There are a variety of recognized culling operations, such as view frustum culling, occlusion culling, backface culling, level of detail (LOD) evaluations, and small feature culling. These operations are discussed further below. As a general matter, however, culling parameters for various culling operations can be viewed as global parameters in the sense that they refer to per-frame variables used by the fragment program to produces the cull results for each per-object parameter (e.g., a bounding sphere), and are accessed during each execution of the fragment program that embodies the particular culling operation. For example, one culling parameter could be the current viewpoint, which would change with each frame, but would still act on each object-parameter, with each execution of the fragment program. Culling parameters could also be constant values such as screen size, which typically would not change with each frame, yet would still act on each per-object parameter, and would still be accessed with each execution of the fragment program.

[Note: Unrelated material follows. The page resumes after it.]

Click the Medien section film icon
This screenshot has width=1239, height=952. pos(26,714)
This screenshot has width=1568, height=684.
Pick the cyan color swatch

In other embodiments, for example, a culling parameter may be a simple clipping plane. All objects, or groups of objects, on one side of the plane would be visible; those on the other side would be invisible, and therefore culled. In a hierarchical culling approach, a group of objects that straddle the clipping plane may be further evaluated in a second culling pass.
In yet another embodiment, multiple clipping planes are encoded. For example, in view frustum culling, the culling parameters will be a set of six clipping planes representing the sides of a view frustum. Where the culling parameter is a plane, it can be encoded, for example, by four floating point values representing a vector (x,y,z) normal to the plane, having a distance (d) from an origin. As noted above, if the per-object parameters 152 and culling parameters 154 were encoded by CPU 120, then they would be exported to GPU 130.
According to step 315, a fragment program is optionally updated so that it embodies the current culling operation. Fragment processor 230 is typically programmable, and a user can change the fragment program to carry out a variety of per-fragment operations. For each polygon that is rendered, the fragment program may be updated to implement a different culling operation.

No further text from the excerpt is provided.